CCIF, remontées mécaniques, Covid-19... Ce qu'il faut retenir de l'interview d'Eric Piolle à France Info

Eric Piolle, était l'invité de France Info ce samedi 5 décembre, à 8h30. Le maire de Grenoble a évoqué durant près de 30 minutes la plupart des sujets qui font l'actualité : la fermeture des remontées mécaniques pendant les vacances de Noël, la loi sécurité globale ou encore le CCIF.
Eric Piolle, le 20 octobre 2020, à Mulhouse.
Eric Piolle, le 20 octobre 2020, à Mulhouse. © Darek Szuster - MaxPPP

Sur la loi sécurité globale 

"Il y a une fébrilité du gouvernement autour de cette loi. Je condamne toute forme de violences, contre les manifestants, contre les policiers également, mais nous devons retisser un lien avec la police, qui est est un service public.Ce gouvernement fracture le pays.
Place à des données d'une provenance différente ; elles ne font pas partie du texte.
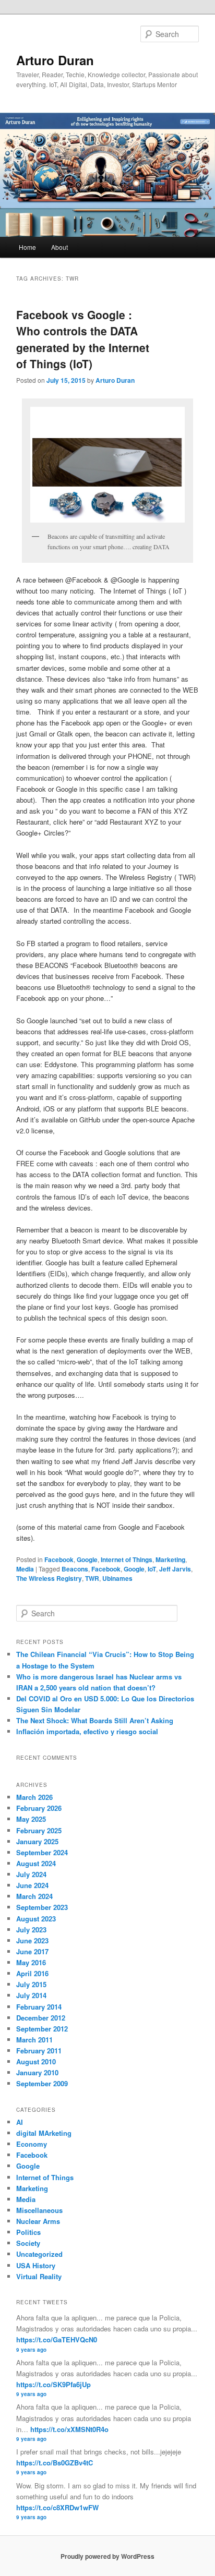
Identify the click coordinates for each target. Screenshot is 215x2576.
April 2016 (32, 1973)
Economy (31, 2144)
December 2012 (40, 2018)
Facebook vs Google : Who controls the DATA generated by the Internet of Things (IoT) (82, 339)
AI (19, 2122)
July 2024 (31, 1874)
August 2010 (36, 2061)
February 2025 (39, 1830)
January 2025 (37, 1841)
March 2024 (34, 1896)
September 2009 (42, 2083)
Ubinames (117, 1578)
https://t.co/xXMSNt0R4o (69, 2429)
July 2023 (31, 1929)
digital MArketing (43, 2133)
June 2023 (32, 1940)
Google (87, 1559)
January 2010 (37, 2072)
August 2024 (36, 1863)
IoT (152, 1569)
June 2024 (32, 1885)
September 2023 (42, 1907)
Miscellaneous (39, 2210)
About (59, 247)
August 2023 (36, 1919)
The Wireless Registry (49, 1578)
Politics (28, 2232)
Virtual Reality (39, 2276)
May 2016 (31, 1962)
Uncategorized (39, 2254)
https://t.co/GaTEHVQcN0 (56, 2339)
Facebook (59, 1559)
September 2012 (42, 2029)
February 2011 (39, 2050)
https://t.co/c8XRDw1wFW (57, 2507)
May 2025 (31, 1819)
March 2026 (34, 1797)
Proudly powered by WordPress (107, 2556)
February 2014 (39, 2007)
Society (28, 2243)
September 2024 (42, 1852)
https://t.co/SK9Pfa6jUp (53, 2384)
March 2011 (34, 2040)
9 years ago (31, 2349)
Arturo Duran (55, 60)
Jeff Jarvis (175, 1569)
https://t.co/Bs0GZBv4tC (54, 2463)
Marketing (170, 1559)
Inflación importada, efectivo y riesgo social (87, 1731)
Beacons (75, 1569)
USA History (35, 2265)
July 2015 (31, 1984)
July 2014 (31, 1995)
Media (25, 1569)
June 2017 (32, 1951)
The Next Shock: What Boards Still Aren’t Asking (94, 1720)
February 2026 (39, 1808)
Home (27, 247)
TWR (92, 1578)
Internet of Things (126, 1559)
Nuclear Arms (38, 2221)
Il y a énormement d'autres articles qui posent problème. C'est l'ensemble de cette loi qu'il faut retirer et retravailler. Je propose un Beauvau de la confiance sur les conditions de travail de policiers."
 

Sur les violences policières

"Emmanuel Macron est fébrile. On ne peut pas juste accuser quelques policiers. Il y a un problème de doctrine dans l'emploi de la force, il y a plus de 23 personnes qui ont perdu un oeil lors des manifestations des gilets jaunes, il y a tout une doctrine à reinventer."
 

Sur les caméras piéton

"Les caméras piéton, nous avons équipé nos équipages à Grenoble. Dans la loi sécurité globale, il y a un accès direct des policiers à ces enregistrements. C'est une atteinte à la liberté, aux donnés privées, avoir ces flux en direct change la nature du projet de ces caméras qui étaient des élément auxquels on pouvait accéder après coup s'il y avait un problème."
 

Sur les subventions versées par la mairie et la métropole de Grenoble au CCIF 

"Il y a effectivement eu pendant trois ans, 2016, 2017, 2018, une subvention de 1 800 euros, 1 000 euros et 800 euros de la part de la métropole et de la ville de Grenoble, A l'époque nous n'avions pas eu d'alerte de la préfecture. Ce n'était pas directement au CCIF, mais une association connectée. Ces subventions se sont arrêtées puisque les personnes qui bénéficiaient de ces actions n'étaient pas grenobloises. Nous allons demander à cette association le remboursement de ces sommes. Nous nous y étions engagés si le gouvernement obtenait la dissolution du CCIF."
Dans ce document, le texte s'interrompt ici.